Members of the fraternity arrived at the Memorial Student Center Plaza at 6 a.m. Thursday and planned to stay until early the next morning.

“The purpose is for us to be homeless for a day,” said Sam Worthy, freshman business major from Huntington.

According to the National Coalition for the Homeless, 3.5 million people are estimated to experience homelessness in a given year.  The coalition estimates 1.35 million of these people are children.  The National Alliance to End Homelessness estimated that over 1,500 people experienced homelessness in West Virginia in 2005.

Alpha Tau Omega members also raised money to donate to the city mission.

“As a chapter, we do group community service hours with the city mission,” Brown said.  “We actually go there and help them every semester.
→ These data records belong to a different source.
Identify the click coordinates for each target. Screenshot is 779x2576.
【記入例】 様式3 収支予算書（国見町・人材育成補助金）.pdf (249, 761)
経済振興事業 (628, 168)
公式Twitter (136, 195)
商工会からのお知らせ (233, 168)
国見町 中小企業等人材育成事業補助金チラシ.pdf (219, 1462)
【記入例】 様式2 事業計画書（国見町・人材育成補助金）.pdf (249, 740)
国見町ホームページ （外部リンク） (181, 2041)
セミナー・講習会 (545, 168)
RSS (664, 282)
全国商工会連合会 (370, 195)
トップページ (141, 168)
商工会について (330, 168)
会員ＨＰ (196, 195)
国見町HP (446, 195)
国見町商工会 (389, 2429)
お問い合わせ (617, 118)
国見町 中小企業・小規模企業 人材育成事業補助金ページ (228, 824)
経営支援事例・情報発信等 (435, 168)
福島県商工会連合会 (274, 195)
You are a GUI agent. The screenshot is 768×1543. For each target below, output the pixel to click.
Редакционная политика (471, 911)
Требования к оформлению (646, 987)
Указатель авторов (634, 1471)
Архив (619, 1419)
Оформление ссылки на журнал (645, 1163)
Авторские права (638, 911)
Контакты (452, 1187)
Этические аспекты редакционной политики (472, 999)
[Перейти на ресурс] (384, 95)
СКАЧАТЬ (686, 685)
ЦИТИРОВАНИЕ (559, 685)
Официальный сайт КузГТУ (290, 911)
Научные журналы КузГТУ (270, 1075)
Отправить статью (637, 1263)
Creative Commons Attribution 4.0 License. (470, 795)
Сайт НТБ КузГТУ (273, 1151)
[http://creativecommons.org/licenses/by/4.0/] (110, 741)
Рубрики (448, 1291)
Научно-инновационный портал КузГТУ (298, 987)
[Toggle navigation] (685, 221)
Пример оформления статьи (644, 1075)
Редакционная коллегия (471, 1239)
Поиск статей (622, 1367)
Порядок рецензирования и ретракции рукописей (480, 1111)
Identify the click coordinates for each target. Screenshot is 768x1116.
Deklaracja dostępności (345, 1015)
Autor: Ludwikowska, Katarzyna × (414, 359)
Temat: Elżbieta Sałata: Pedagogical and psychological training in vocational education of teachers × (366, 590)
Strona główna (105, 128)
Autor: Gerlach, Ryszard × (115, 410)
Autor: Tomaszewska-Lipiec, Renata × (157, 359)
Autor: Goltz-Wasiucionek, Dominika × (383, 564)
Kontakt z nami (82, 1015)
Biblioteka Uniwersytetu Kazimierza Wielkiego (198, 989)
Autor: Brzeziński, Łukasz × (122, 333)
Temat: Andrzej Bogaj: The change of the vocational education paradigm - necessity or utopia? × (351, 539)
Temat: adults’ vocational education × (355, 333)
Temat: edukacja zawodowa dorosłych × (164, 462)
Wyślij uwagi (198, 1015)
Especially right now, with the holiday season, they need all the help they can get.”

Members of the fraternity said the problem of homelessness in Huntington should be taken seriously.

“It’s not super bad like in huge cities, but we do have a homelessness problem in Huntington,” Worthy said.

“It’s definitely more of a prominent problem here than in other parts of West Virginia,” Brown said.

Brown said the fraternity’s main focus for the day was to make Marshall students aware of the issue.

“We are trying to raise awareness and trying to get as much money as we can to give to the mission,” Brown said.

Brown said he did not arrive at the plaza until 11 a.m.

“A couple of the guys have been here since six and they’re in there bundled up and freezing,” Brown said.

Fraternity members said to be physically homeless for the night would be the best way to raise awareness.

“We’re trying to put ourselves in their shoes,” Worthy said.